The Iskander, known as SS-26 Stone by NATO, is a short-range
tactical ballistic missile system that can carry both conventional
and nuclear warheads.
Its official range is 500 km but some Western military sources
suspect its range may be much greater.
"No sane person wants higher prices and higher taxes, increased
tensions along borders, Iskanders, hypersonics and ships with
nuclear weapons literally at arm's length from their own home,"
Medvedev said.
"Let's hope that the common sense of our northern neighbors will
win," said Medvedev.
Lithuanian Defence Minister Arvydas Anusauskas said Russia had
deployed nuclear weapons to Kaliningrad even before the war.

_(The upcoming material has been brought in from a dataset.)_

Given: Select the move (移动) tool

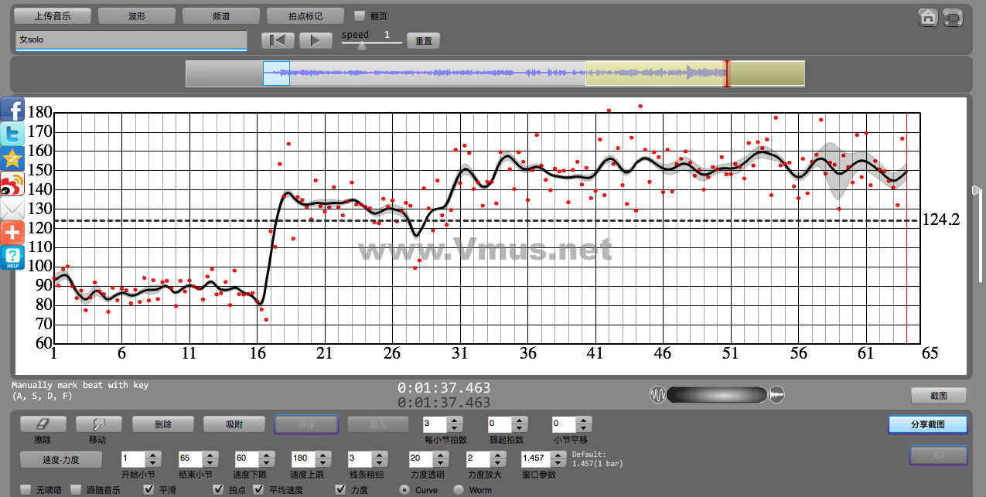Looking at the screenshot, I should [x=98, y=424].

"Nuclear weapons have always been kept in Kaliningrad ... the
international community, the countries in the region, are perfectly
aware of this," Anusauskas was quoted as saying by BNS. "They use it
as a threat."
Russia's Feb. 24 invasion of Ukraine has killed thousands of people,
displaced millions and raised fears of a wider confrontation between
Russia and the United States - by far the world's two biggest
nuclear powers.
Putin says the "special military operation" in Ukraine is necessary
because the United States was using Ukraine to threaten Russia and
Moscow had to defend against the persecution of Russian-speaking
people by Ukraine.
Ukraine says it is fighting against an imperial-style land grab and
that Putin's claims of genocide are nonsense. U.S. President Joe
Biden says Putin is a war criminal and a dictator.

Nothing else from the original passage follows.